もうそろそろ6月も終わりです。
京都の梅雨は祇園祭が終わる頃だといわれています。
毎年その言葉どおり、祇園祭の頃までは蒸し暑い日が続く印象があります。
しかし今年の6月はエアコンいらずの涼しさで、嫌な湿度もそれほど感じません。
本当に、あの溶けてしまいそうな夏がやってくるのでしょうか……。
ここ最近は、イギリスから届いたアンティークブック(洋古書)やアンティークボトルの整理が続いております。
装丁をひとつひとつ見ていると、本当に素敵なデザインの本が多いのです。
主に19世紀後半から20世紀初頭の本を扱うことが多いのですが、アーツ・アンド・クラフツ運動やアール・ヌーヴォー全盛期のデザインは本当に美しいと思います。
もちろん本なので、読むものであることが大前提だとは思います。
しかし、こうした美しい装丁の本たちを見ていると、本棚を飾る工芸品としての役割もあったのではないかと思えてくるわけです。
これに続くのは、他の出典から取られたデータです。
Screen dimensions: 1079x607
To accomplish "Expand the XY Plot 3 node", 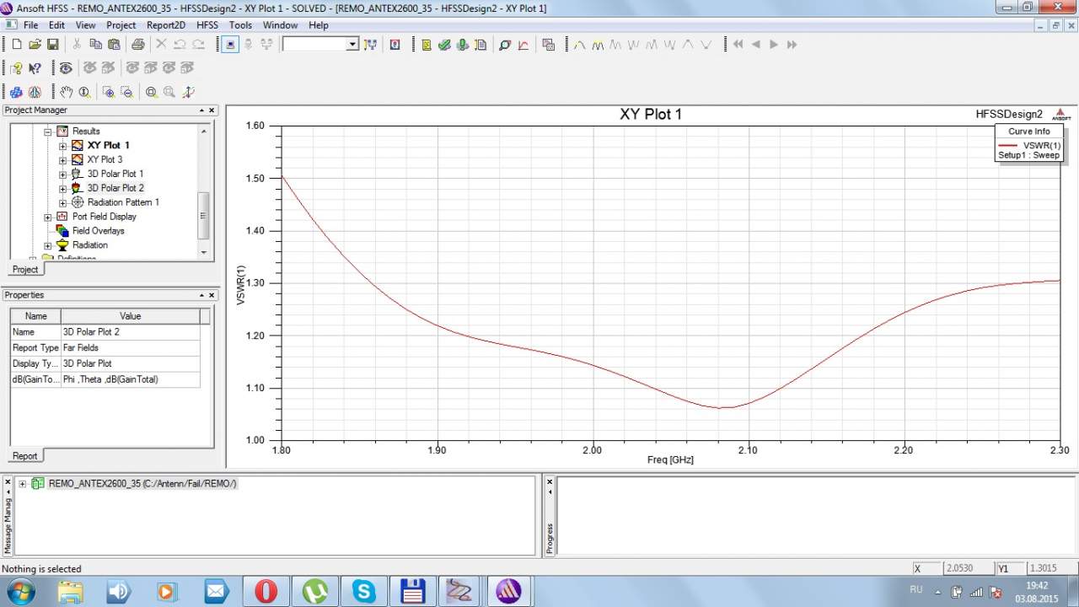I will (63, 160).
鮮やかなブルーに金彩、そしてエンボス加工で施された花のデザイン。

独特な配色と、曲線や動物、植物を用いた装飾。
出版された当時はおそらくもっと鮮やかな赤だったのでしょうが、経年によって落ち着いた赤へと変化した姿もまた素敵です。

落ち着いたグリーンが印象的で、クラシックでありながら高級感も感じる一冊。

アール・ヌーヴォー期特有の有機的な曲線と薔薇の装飾が美しい装丁の古い本。
こちらの配色も、ありそうでなかなか見かけない魅力があります。
あくまで私の勝手な想像ですが、
きっとこの本たちはその昔、どこかのお家で、時には手に取って読まれ、時には本棚を彩るひとつの工芸品として大切にされてきたのでしょう。
そんな本たちはこれからまた、どこかのお家で再び大切にしてもらう。
そう考えると、とても幸せな本たちだと思います。